- **TASK**
Complete, exact copies of all entries are needed.

Records excerpted from a collection
━━━━━━━━━━━━━━━━━━━━━━━━━━━━━━

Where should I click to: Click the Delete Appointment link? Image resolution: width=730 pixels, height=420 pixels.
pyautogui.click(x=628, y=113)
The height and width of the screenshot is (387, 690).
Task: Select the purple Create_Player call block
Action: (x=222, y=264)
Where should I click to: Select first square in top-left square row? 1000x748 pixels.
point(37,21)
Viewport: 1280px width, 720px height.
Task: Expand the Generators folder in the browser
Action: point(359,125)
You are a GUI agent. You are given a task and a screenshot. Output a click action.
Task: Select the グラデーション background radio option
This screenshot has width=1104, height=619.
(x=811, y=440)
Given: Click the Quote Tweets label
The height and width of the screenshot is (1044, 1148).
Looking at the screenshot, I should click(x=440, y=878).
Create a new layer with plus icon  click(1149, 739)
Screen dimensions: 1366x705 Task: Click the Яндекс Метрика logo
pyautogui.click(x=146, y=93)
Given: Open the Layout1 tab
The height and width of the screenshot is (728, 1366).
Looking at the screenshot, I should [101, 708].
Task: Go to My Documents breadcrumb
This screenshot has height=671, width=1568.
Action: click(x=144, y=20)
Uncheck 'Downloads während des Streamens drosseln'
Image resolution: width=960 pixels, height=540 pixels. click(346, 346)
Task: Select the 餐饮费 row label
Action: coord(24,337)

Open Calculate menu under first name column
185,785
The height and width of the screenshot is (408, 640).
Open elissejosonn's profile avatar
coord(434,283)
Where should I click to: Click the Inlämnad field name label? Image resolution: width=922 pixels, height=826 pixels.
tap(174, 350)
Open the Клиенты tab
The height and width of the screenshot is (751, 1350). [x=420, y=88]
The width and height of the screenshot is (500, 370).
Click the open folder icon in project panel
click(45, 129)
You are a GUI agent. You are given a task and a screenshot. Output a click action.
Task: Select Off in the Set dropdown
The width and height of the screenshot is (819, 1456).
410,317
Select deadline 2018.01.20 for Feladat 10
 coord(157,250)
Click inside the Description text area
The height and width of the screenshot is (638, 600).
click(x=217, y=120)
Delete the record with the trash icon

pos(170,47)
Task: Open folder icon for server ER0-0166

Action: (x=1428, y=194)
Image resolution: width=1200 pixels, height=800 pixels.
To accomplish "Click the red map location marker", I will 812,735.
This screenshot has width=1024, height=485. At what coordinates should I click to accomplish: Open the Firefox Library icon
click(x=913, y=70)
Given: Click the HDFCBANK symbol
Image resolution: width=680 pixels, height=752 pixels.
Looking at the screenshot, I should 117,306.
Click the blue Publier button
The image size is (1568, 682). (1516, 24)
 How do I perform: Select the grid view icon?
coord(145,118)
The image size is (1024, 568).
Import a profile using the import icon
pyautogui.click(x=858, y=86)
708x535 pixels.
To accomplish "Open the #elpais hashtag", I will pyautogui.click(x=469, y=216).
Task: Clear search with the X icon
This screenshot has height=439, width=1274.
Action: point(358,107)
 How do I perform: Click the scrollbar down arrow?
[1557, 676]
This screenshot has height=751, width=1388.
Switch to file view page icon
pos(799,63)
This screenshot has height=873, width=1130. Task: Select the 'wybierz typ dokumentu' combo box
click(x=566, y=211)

━━━━━━━━━━━━━━━━━━━━━━━━━━━━━━

- **REPLY TO THE EXERCISE**
Where should I click to: Click the Delete Appointment link? Image resolution: width=730 pixels, height=420 pixels.
pyautogui.click(x=628, y=113)
The height and width of the screenshot is (387, 690).
Task: Select the purple Create_Player call block
Action: (x=222, y=264)
Where should I click to: Select first square in top-left square row? 1000x748 pixels.
point(37,21)
Viewport: 1280px width, 720px height.
Task: Expand the Generators folder in the browser
Action: point(359,125)
You are a GUI agent. You are given a task and a screenshot. Output a click action.
Task: Select the グラデーション background radio option
This screenshot has width=1104, height=619.
(x=811, y=440)
Given: Click the Quote Tweets label
The height and width of the screenshot is (1044, 1148).
Looking at the screenshot, I should click(x=440, y=878).
Create a new layer with plus icon  click(1149, 739)
Screen dimensions: 1366x705 Task: Click the Яндекс Метрика logo
pyautogui.click(x=146, y=93)
Given: Open the Layout1 tab
The height and width of the screenshot is (728, 1366).
Looking at the screenshot, I should [101, 708].
Task: Go to My Documents breadcrumb
This screenshot has height=671, width=1568.
Action: click(x=144, y=20)
Uncheck 'Downloads während des Streamens drosseln'
Image resolution: width=960 pixels, height=540 pixels. click(346, 346)
Task: Select the 餐饮费 row label
Action: coord(24,337)

Open Calculate menu under first name column
185,785
The height and width of the screenshot is (408, 640).
Open elissejosonn's profile avatar
coord(434,283)
Where should I click to: Click the Inlämnad field name label? Image resolution: width=922 pixels, height=826 pixels.
tap(174, 350)
Open the Клиенты tab
The height and width of the screenshot is (751, 1350). [x=420, y=88]
The width and height of the screenshot is (500, 370).
Click the open folder icon in project panel
click(45, 129)
You are a GUI agent. You are given a task and a screenshot. Output a click action.
Task: Select Off in the Set dropdown
The width and height of the screenshot is (819, 1456).
410,317
Select deadline 2018.01.20 for Feladat 10
 coord(157,250)
Click inside the Description text area
The height and width of the screenshot is (638, 600).
click(x=217, y=120)
Delete the record with the trash icon

pos(170,47)
Task: Open folder icon for server ER0-0166

Action: (x=1428, y=194)
Image resolution: width=1200 pixels, height=800 pixels.
To accomplish "Click the red map location marker", I will 812,735.
This screenshot has width=1024, height=485. At what coordinates should I click to accomplish: Open the Firefox Library icon
click(x=913, y=70)
Given: Click the HDFCBANK symbol
Image resolution: width=680 pixels, height=752 pixels.
Looking at the screenshot, I should 117,306.
Click the blue Publier button
The image size is (1568, 682). (1516, 24)
 How do I perform: Select the grid view icon?
coord(145,118)
The image size is (1024, 568).
Import a profile using the import icon
pyautogui.click(x=858, y=86)
708x535 pixels.
To accomplish "Open the #elpais hashtag", I will pyautogui.click(x=469, y=216).
Task: Clear search with the X icon
This screenshot has height=439, width=1274.
Action: point(358,107)
 How do I perform: Click the scrollbar down arrow?
[1557, 676]
This screenshot has height=751, width=1388.
Switch to file view page icon
pos(799,63)
This screenshot has height=873, width=1130. Task: Select the 'wybierz typ dokumentu' combo box
click(x=566, y=211)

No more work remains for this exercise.